> _THE TASK_
Write out all of the records exactly once more and skip the images.

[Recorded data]
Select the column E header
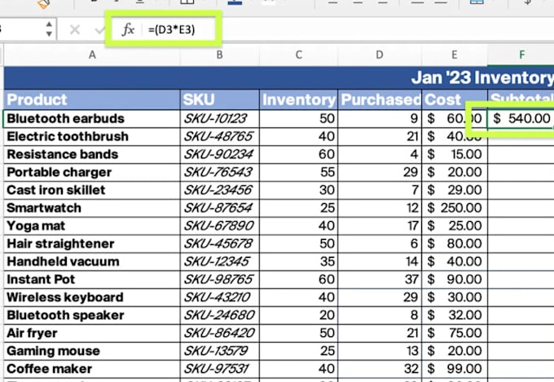(454, 55)
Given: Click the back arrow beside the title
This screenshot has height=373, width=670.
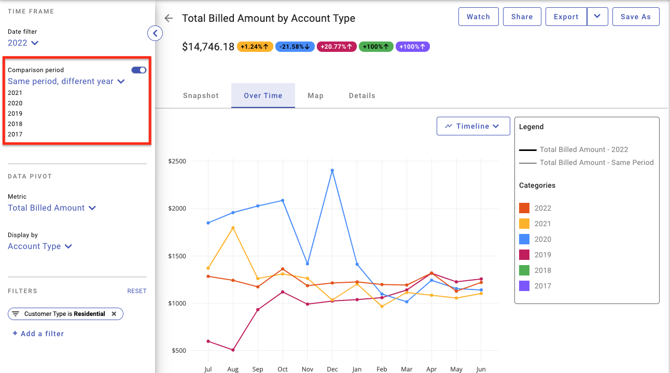Looking at the screenshot, I should 168,18.
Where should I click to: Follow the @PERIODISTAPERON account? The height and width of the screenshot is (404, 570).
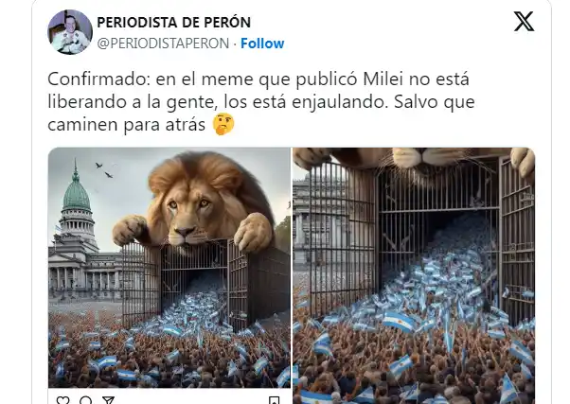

> _SOLUTION FOR THIS EXERCISE_
Select the column E header
(454, 55)
Given: Click the back arrow beside the title
This screenshot has height=373, width=670.
Looking at the screenshot, I should 168,18.
Where should I click to: Follow the @PERIODISTAPERON account? The height and width of the screenshot is (404, 570).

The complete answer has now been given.